Stored items
· · · ·

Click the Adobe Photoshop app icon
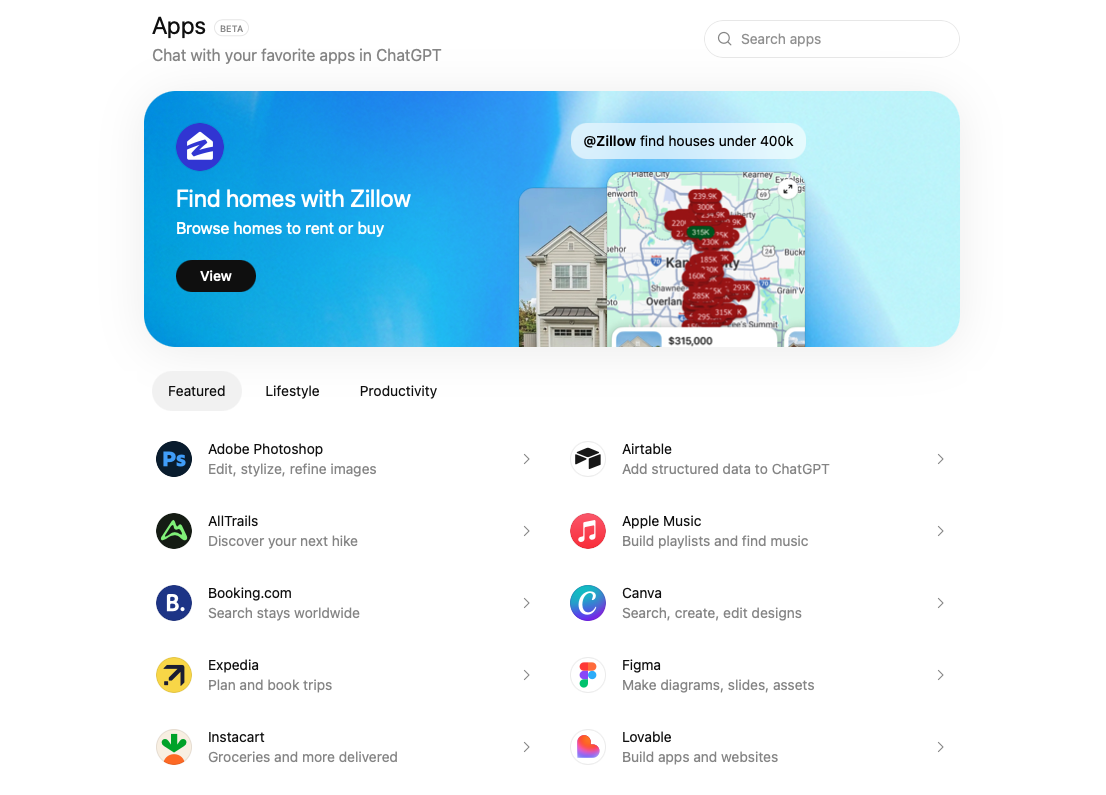 [174, 459]
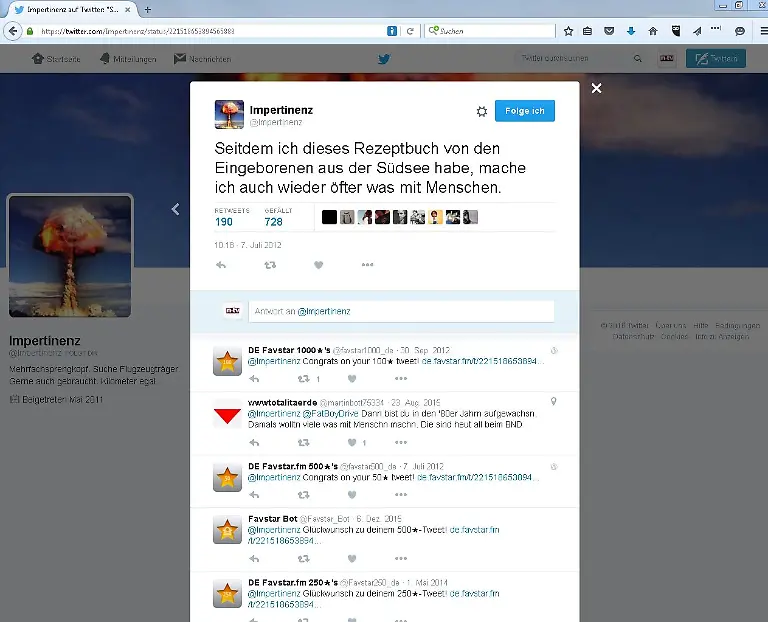Screen dimensions: 768x622
Task: Click the Twittern compose button
Action: point(715,59)
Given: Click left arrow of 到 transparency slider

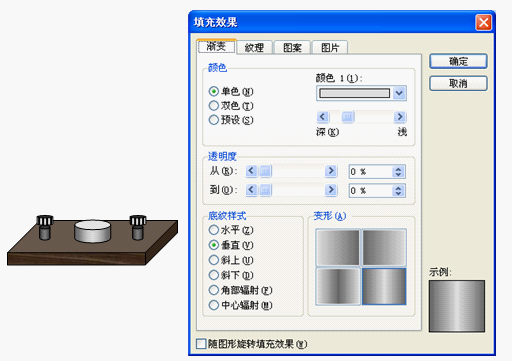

· · · ·

All of the records above should be reproduced exactly, with the pictures left out.

Click the Adobe Photoshop app icon
 [174, 459]
Screen dimensions: 768x622
Task: Click the Twittern compose button
Action: point(715,59)
Given: Click left arrow of 到 transparency slider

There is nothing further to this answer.